My alarm goes off at 10:51 every night.
That’s 15 hours and 55 minutes after my alarm goes off in the morning (6:56am).
And the 10:51pm alarm has one purpose: to remind me to write down the risk I took during those 15 hours and 55 minutes.
It doesn’t have to be a big risk, some are pretty small potatoes – asking for a discount on browning bananas at the supermarket, say. But small potatoes are better than no potatoes. Which is precisely what I’d been doing for some time.
And I’d have kept on doing that if it hadn’t struck me at some honest moment that I was carrying around all these unrisked risks in me – jobs, loves, chances I wanted, but was too afraid to move towards.
It also struck me that I could carry these risks right to my grave.
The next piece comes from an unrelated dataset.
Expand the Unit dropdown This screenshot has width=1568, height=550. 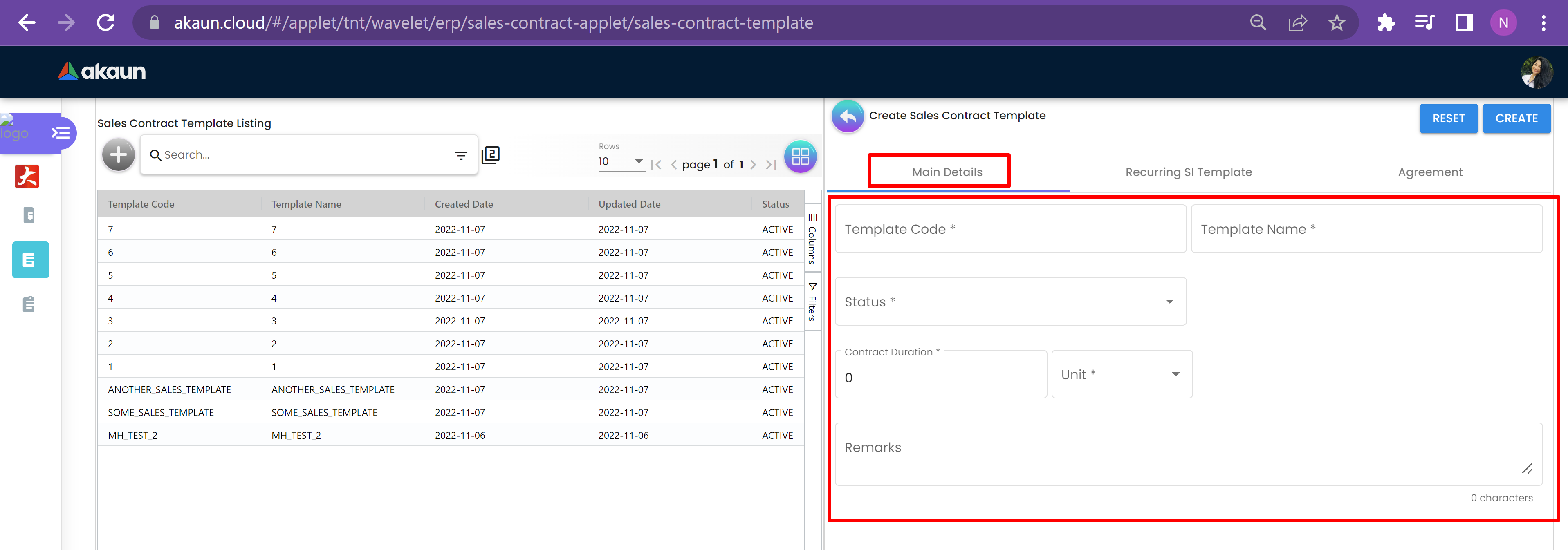1121,374
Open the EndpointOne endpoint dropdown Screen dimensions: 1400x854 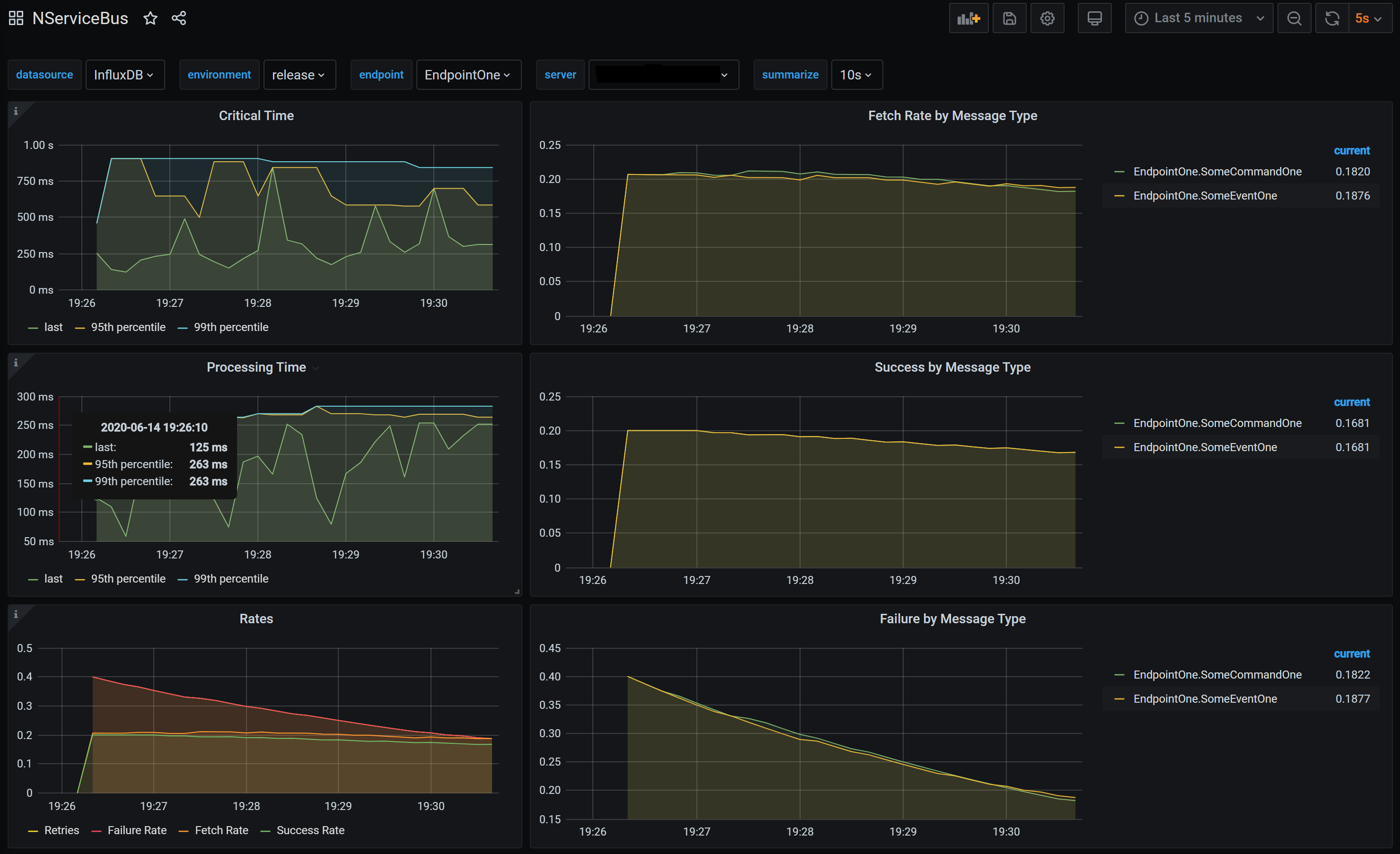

Or I could take them out of storage and give them some daylight.
But how? I couldn’t go from zero to fearless by clicking my heels.
I knew my friends who train for marathons don’t start by running 26.2 miles. It’s a gradual, steady build. Okay, I figured, why not treat risk like a muscle and go at it the same way. Train it, strengthen it, use it regularly.
And so it began: I ended a phone call to my brother with, “I love you,” rather than my usual, safer “Oklovetoallbye.” I introduced myself to someone I saw every day, but never made eye contact with. I said no to a project I wasn’t comfortable with, when I normally would’ve said yes to please the asker.
A lot of these risks don’t pan out. Which is all right. I walk away telling myself, “Okay, okay, this means you actually took a risk. If they all pan out, then you’re not taking risks, you’re just doing stuff.”
Plus, the more risks we take, the stronger that risk muscle gets and the less hard (which is not the same as easy) the 26.2 mile risks are.
And the alarm? It’s just a way to keep me accountable. To remind me to spend part of my 15 hours and 55 minutes giving my risks some daylight.